Work instruction
The answer is the set of lines that include "title", copied from the data below.

[Records from a collection]
════════════════
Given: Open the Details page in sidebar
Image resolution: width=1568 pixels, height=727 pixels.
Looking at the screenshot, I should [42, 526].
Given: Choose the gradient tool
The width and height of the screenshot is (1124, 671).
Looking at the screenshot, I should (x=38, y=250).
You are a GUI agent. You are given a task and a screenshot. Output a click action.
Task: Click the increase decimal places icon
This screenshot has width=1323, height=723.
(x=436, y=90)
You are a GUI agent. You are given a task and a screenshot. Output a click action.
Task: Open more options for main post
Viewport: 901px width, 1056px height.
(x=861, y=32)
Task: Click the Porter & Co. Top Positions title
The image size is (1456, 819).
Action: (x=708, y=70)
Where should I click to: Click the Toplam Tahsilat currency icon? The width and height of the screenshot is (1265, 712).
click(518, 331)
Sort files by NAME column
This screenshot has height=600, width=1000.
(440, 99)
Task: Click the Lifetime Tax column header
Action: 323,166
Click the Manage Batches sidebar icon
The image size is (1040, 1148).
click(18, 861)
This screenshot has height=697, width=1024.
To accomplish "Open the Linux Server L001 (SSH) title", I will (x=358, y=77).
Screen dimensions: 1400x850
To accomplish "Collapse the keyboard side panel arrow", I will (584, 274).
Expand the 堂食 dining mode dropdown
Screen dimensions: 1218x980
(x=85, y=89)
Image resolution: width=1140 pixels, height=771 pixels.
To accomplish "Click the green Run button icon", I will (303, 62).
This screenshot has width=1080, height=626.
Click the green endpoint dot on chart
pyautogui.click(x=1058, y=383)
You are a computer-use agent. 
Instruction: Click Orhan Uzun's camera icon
════════════════
Answer to the problem
Task: Click the Porter & Co. Top Positions title
To accomplish "Open the Linux Server L001 (SSH) title", I will (x=358, y=77).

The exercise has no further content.